Loin du délire méta oubliable de celle de "Scream 4", la simplicité de la séquence d'ouverture ancre instantanément à elle seule le regard malicieux de ce donc "requel" sur son propre statut où, déjà, les bons mots sur le pan auteurisant du cinéma d'horreur actuel se disputent à une réappropriation moderne de l'introduction culte du premier film ici pleinement justifiée (et qui n'a rien de gratuite au contraire de bien d'autres) par le fait qu'elle devient véritablement le détonateur sur lequel l'intrigue va tisser la réunion des motivations de ses anciens et nouveaux personnages dans les événements meurtriers à venir. Comme d'habitude complètement conscients du nouveau format de suite où ils sont prisonniers et à propos duquel ils dissertent de ses règles spécifiques pour notre plus grand plaisir, les jeunes protagonistes vont donc évoluer aux côtés des plus expérimentés dans un "Scream" puisant sans cesse dans ses fondations au moyen de lieux emblématiques ou de noms connus dans le but de surligner cette notion d'héritage, trop souvent surexploitée, et les astuces grossières de cette démarche (en allant même jusqu'à utiliser certains artifices techniques attachés à ce type de requel, on vous laisse la surprise) pour s'en repaître avec humour, les détourner et finalement chercher à les renouveler au profit d'une intrigue inédite.

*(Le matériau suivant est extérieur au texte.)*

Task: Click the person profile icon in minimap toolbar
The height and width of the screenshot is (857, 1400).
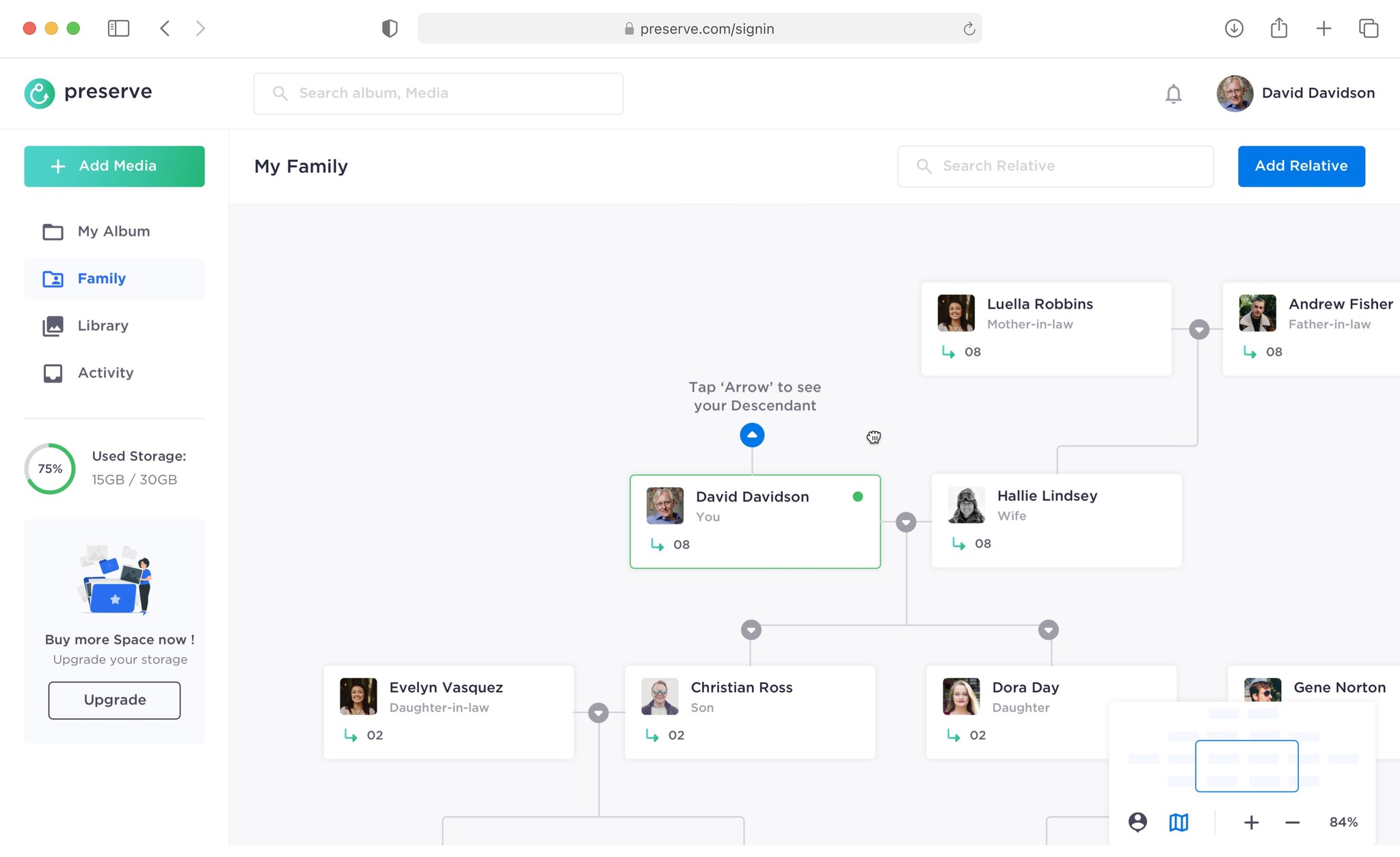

Bien sûr, tout n'est parfait, le schéma "screamesque" global est de fait figé par son déroulement en actes incontournables, les nouveaux jeunes héros sont loin d'être tous équitablement marquants et quelques gimmicks voulant s'amuser de nos attentes en matière de sursauts ne fonctionnent guère mais, en tant que tel, ce "Scream" réussit à s'imposer comme un bon slasher, mené par un Ghostface acharné dans la violence de ses meurtres (peut-être le "Scream" le plus démonstratif en ce sens jusque-là), où les surprises sont entretenues avec roublardise (jusqu'à la dernière partie, et même si quelques soupçons sont présents, le film arrive à nous faire douter sur l'identité du ou des coupable(s)) et qui se montre enfin moins timide pour toucher à des éléments essentiels de sa mythologie.
Mieux, le film arrive à entretenir un équilibre entre sérieux et humour bien plus efficace que "Scream 4" (qui répétait parfois à l'excès les répliques légères, voire ridicules, en vue de dédramatiser la gravité de ses affrontements) et, dans le même temps, à utiliser les figures de Sydney, Gale et Dewey avec parcimonie, laissant souvent le devant de la scène à la nouvelle génération et donc à la relève assumée le soin d'exister (l'acte final, réussi et loin d'être avare en rebondissements, en sera la meilleure preuve où chacun aura son moment pour briller, et ce qui que soit devant ou derrière la lame du couteau).
À la sortie du film, il est vrai que, comme après le précédent, on se demande quelle pourrait être la direction prise par un potentiel "Scream 6" après le statut de requel satirique de celui-ci... Et puis, on se dit vite que si, dans dix ans, Matt Bettinelli-Olpin & Tyler Gillett revenaient avec un slasher aussi violent et rondement mené afin de rire de nouveaux concepts improbables que le cinéma de genre et certaines de ses franchises les plus rentables nous auraient réservé, le tout avec suffisamment de talent pour emporter avec lui notre regard complice comme ici, on assisterait forcément à ce rendez-vous, comme si Wes Craven et Kevin Willlamson nous le donnaient eux-mêmes en somme. C'est sans doute là un joli signe que la succession est digne et accomplie. En plus d'un hommage en son sein, ce "Scream" s'achève d'ailleurs sur un touchant "Pour Wes", il aurait apprécié, encore plus qu'on aurait osé l'imaginer.